There's probably multiple rounds of each, so we're probably going through the first round of pushback against phones/antisocial media -- like the 1920s and 30s with cars -- and there will probably be further rounds as technology and society keep changing.

For example, I've read that part of American falling out of love with the car is a consequence of antisocial media: people don't need to go other places to be with their friends, which has led to the younger generations not learning to drive as much, and so are a (big?) part of the current pushback against cars. (Among other things.)
Edited (fixed major typo) Date: 2024-07-18 11:20 pm (UTC)

Date: 2024-07-18 05:55 pm (UTC)
twoeleven: Hans Zarkov from Flash Gordon (Default)
From: [personal profile] twoeleven
I think that was Nature?

Science. You mentioned it on February 9th. I'll have to remember my AAAS password and see what people said about the piece; it may save me some time commenting on it, which I'd still like to do.

But in short about my reply about science and indigenous knowledge¹: what were you saying about juggling projects a while ago? :) I have about a half page of notes for it. At some point, I decided that the finished piece might be too interesting to bury as a comment, but to post it by itself required more reading. So it got put off. *le sigh*²

In any case, I'll at least read the transcript of the video, and I might watch it. But I'm not sure what you mean by "That actually contrasts with what I've subsequently seen about the article I highlighted about teaching Indigenous Knowledge alongside science".

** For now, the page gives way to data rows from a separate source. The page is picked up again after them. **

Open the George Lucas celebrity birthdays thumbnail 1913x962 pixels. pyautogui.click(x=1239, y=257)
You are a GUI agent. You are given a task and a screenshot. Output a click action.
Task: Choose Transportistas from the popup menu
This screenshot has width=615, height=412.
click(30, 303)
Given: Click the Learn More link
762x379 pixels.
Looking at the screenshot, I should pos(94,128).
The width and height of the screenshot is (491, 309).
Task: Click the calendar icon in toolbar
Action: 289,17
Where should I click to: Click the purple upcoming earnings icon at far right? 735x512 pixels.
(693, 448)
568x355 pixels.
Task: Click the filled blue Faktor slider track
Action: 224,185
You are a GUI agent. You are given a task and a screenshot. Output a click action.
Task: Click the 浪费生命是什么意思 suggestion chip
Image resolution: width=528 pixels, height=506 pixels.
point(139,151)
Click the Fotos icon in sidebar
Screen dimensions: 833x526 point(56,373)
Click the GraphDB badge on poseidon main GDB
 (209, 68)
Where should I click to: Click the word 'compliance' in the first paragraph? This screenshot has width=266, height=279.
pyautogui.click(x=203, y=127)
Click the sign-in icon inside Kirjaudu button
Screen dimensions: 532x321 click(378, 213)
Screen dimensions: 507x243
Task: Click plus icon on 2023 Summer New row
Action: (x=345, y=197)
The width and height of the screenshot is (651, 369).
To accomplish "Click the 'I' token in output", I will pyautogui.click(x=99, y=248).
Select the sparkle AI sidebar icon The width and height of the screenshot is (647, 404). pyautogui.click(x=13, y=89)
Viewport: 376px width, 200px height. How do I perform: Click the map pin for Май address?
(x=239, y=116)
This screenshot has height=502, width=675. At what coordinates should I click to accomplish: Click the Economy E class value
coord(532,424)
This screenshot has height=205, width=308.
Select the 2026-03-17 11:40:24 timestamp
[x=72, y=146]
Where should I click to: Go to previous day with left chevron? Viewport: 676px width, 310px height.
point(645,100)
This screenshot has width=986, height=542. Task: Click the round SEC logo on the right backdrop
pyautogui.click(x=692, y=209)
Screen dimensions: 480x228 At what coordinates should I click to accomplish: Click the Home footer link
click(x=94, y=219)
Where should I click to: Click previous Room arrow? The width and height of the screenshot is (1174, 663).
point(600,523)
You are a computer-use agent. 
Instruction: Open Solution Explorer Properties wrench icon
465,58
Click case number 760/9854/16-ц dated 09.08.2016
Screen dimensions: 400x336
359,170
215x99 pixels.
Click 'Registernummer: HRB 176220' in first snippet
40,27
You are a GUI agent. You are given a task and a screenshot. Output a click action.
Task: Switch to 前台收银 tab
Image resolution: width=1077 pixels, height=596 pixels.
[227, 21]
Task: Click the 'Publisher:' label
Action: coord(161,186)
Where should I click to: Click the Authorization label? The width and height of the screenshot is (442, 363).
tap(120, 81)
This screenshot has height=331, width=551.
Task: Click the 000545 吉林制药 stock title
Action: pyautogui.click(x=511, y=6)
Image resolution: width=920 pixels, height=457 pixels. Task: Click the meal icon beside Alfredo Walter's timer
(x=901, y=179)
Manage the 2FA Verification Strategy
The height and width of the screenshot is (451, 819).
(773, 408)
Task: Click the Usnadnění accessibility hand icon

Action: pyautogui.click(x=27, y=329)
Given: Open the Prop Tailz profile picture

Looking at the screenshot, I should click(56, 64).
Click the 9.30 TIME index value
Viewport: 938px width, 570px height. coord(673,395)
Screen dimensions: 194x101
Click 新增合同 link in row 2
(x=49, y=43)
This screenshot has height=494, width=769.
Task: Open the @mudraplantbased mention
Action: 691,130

1: Why does indigenous knowledge get capitalized and science doesn't?

2: If you want a couple of fragments of part of where I'm going:

• Is the Illiad "indigenous knowledge"? Why or why not? It's an oral history about an event, that apparently was passed down for a few hundred years before being codified.

As far as I can tell, the Illiad appears to be based on one or more historical events, and preserving the story served a number of important social/cultural purposes to the people who told it. (A modern author, Jonathan Shay, argues that it and the Odyssey served as a way of reintegrating soldiers into civilian life and thus as a way of discussing, preventing, and/or treating combat trauma.)

• Is spontaneous generation part of European/Old World "indigenous knowledge"? It was widely believed, rested on what was regarded as solid belief, and was of great practical value.

And on the flip side, are there beliefs like spontaneous generation in "indigenous knowledge"? (That is, they rest on what's regarded as common observation and/or solid appeals to recognized authorities.)